Exercise brief
Working from the records beneath this line, reproduce each one exactly.

(Collected data entries)
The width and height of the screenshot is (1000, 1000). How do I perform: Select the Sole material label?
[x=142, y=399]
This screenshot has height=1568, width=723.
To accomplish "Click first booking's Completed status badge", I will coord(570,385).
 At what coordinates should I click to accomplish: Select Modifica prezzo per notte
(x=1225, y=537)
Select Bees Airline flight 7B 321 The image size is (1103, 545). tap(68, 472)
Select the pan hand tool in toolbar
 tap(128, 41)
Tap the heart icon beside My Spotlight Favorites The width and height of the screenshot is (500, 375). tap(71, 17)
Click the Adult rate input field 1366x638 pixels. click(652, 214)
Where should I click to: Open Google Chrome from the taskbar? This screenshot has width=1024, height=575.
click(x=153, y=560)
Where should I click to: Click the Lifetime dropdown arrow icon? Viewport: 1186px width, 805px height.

Solution to this task
The width and height of the screenshot is (1000, 1000). How do I perform: Select the Sole material label?
[x=142, y=399]
This screenshot has height=1568, width=723.
To accomplish "Click first booking's Completed status badge", I will coord(570,385).
 At what coordinates should I click to accomplish: Select Modifica prezzo per notte
(x=1225, y=537)
Select Bees Airline flight 7B 321 The image size is (1103, 545). tap(68, 472)
Select the pan hand tool in toolbar
 tap(128, 41)
Tap the heart icon beside My Spotlight Favorites The width and height of the screenshot is (500, 375). tap(71, 17)
Click the Adult rate input field 1366x638 pixels. click(652, 214)
Where should I click to: Open Google Chrome from the taskbar? This screenshot has width=1024, height=575.
click(x=153, y=560)
Where should I click to: Click the Lifetime dropdown arrow icon? Viewport: 1186px width, 805px height.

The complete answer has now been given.